Marcelle is a fuzzy French elephant who likes, among other things, baby blue cotton candy.
For those who are often fooled by her sweet wooly demeanour, one must know that Marcelle was once a famous trapeze artist.
She has since left the circus, in hopes of finding greener pastures.
P/S Check back next week for a brand new amiguruMEI crochet adventure!
Komaneko lives in the attic of a sweet little cottage on top of a hill.
She loves a good adventure, being the curious little creature she is.
Her current obsession? Balls and balls of yarn.
P/S: Komaneko is based on a Japanese character created by Tsuneo Goda, who won the award for best short film at the Annecy International Animated Film Festival in France for a work featuring Domo-kun, the crazy-cute monster mascot of Japan’s NHK television station. Komaneko was initially a five-minute animated work designed to introduce stop motion at an exhibition (Koma means frame; neko means cat). Being the phenomenon that it is, the character was later developed into a full-length feature film.
When Meimoirs first stumbled across a Komaneko video, she wanted to rush out and buy a Komaneko something (anything!). Incidentally, Komaneko shares certain characteristics with Mei-chan, like a love for making her own dolls. Check out these super-kawaii videos below and let me know if Koma-chan isn’t the most adorable kitty you’ve ever seen!
Mei-chan loves Strawberry Shortcake.
The fun-loving cartoon character first appeared as a greeting card design in 1977 – way before Mei-chan was born, of course.
Strawberry Shortcake has since been given a makeover, evolving first into a tomboy-looking adventure-seeker, and later into a wide-eyed, pink-haired people-pleaser.
Some of her friends from Strawberryland were also given new last names (Raspberry Tart to Torte) and the berry hero herself was last rumoured to have stolen Huckleberry Pie’s pet dog, Pupcake.
In Japan, Children’s Day takes place on May 5. A month prior to that, families would decorate their households with koinobori – carp-shaped wind socks made of paper or fabric.
These carp streamers are traditionally flown on roof tops to celebrate the event known as Tango no Sekku, in honour of sons (and daughters?) in the hope that they will grow up healthy and strong. The biggest koinobori represents the father; the medium and small-sized carps speak for the mother and child.
Meimoirs is no stranger to symbols of the koinobori – her father, who was an exporter of Japanese carps known as koi, found the cloth ‘kites’ amusing and used to have them strewn across the house. Only recently did she find out what the fish was all about, and wished that she had kept one or two in remembrance of her father, and a childhood she still thinks about from time to time.
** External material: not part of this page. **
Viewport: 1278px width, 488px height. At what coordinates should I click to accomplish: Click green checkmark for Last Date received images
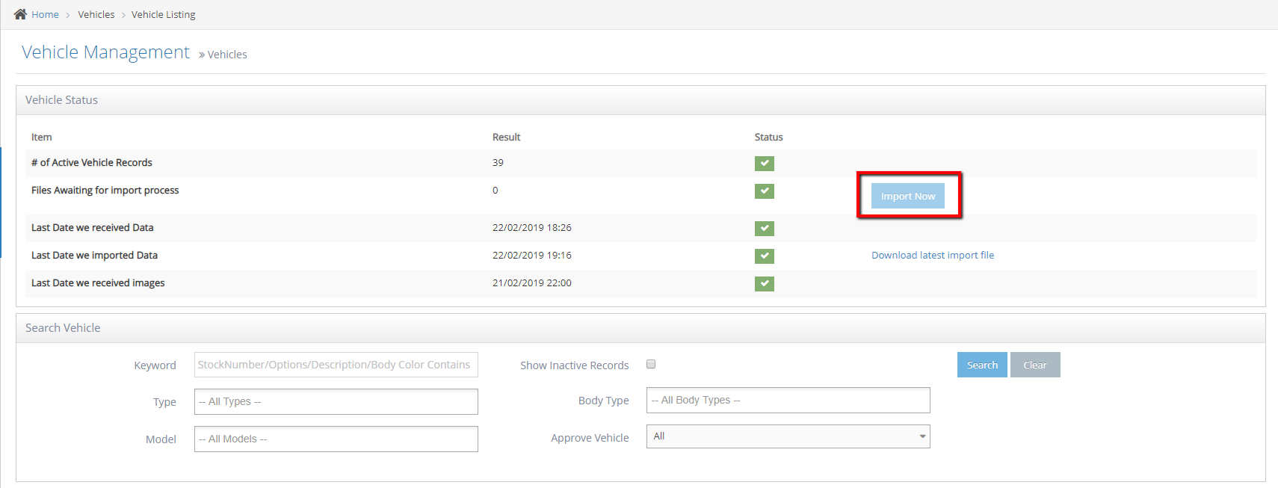[764, 283]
Panda oji-chan is often befuddled by the everyday.
Why do flowers have thorns? he asks.
Panda Oji-chan believes that he comes from a planet far, far away.
He is a boy of few words, but many questions.
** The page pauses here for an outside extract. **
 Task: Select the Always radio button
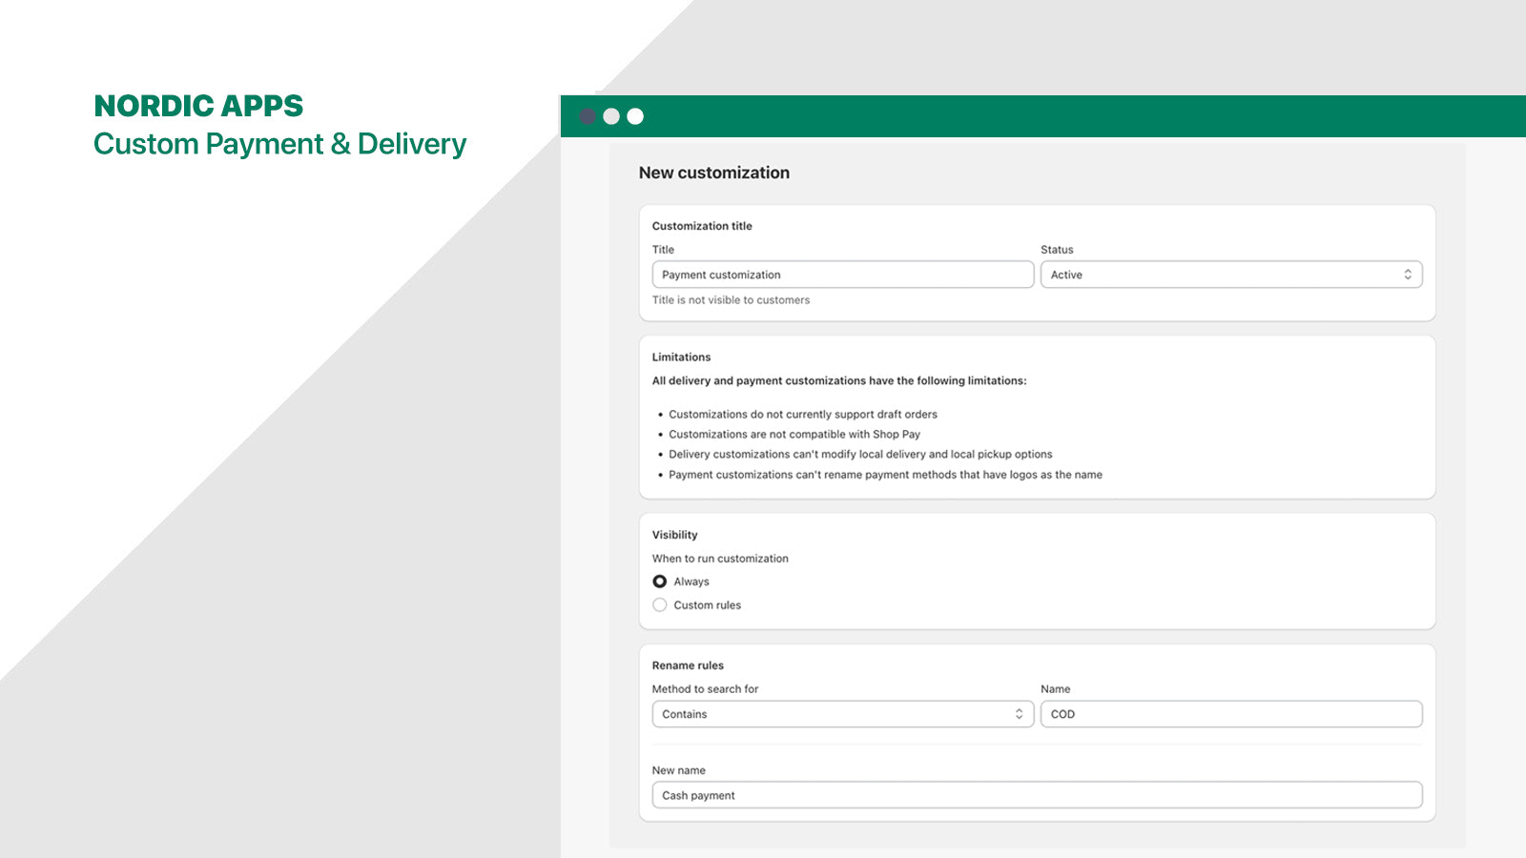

P/S Panda Oji-chan is fashioned after the Little Prince, the beloved character from the 1943 classic by Antoine de Saint-Exupery. The book, known to be the most read and most translated publication in the French language, is a favourite of Meimoirs’. It tells of a “shipwrecked” pilot who unexpectedly meets a strange young boy in the desert. He calls him the Little Prince, and learn of his obsessions with a pet sheep, an arrogant rose and the dull yet colourful personalities whom he has crossed paths with during his intergalactic travels.
Read more about the thought-provoking allegory here.
In the previous post, we touched briefly on the Totoro character.
To be more precise, there are three kinds of Totoro: the large grey Totoro, which is about 1300 years old and seven-feet tall, the medium blue Totoro, which is about 600 years old, and the tiny white Totoro, which is about 100 years old. It seems that as Totoro grows, he sprouts arms and whiskers, and changes colour in the midst of it all.
In amiguruMEI’s world, the big fuzzy Totoro has yet to be sighted in the flesh.
Until now that is, according to Shiro-toro-chan, the white Totoro.
If Meimoirs were given a chance to wander in the realms of amigurumi, she would be Mei-chan – all fluffed up for some kawaii fun!
Mei-chan is a marshmallow-pink fuzzy fox. On her head is none other than a grey fuwa fuwa (fluffy) Totoro hat!
Totoro is a large forest creature that live on acorns and plays the ocarina on moonlit nights. The character first appeared in My Neighbour Totoro, a delightful 1988 anime by Japanese manga artist and acclaimed filmmaker Hayao Miyazaki, who co-founded the animation powerhouse, Studio Ghibli.
Mei-Chan is the first of many in amiguruMEI’s Makura Atama (Pillow Head) series. She snacks on mochi and cream puffs, and is known to be a fan of boba tea.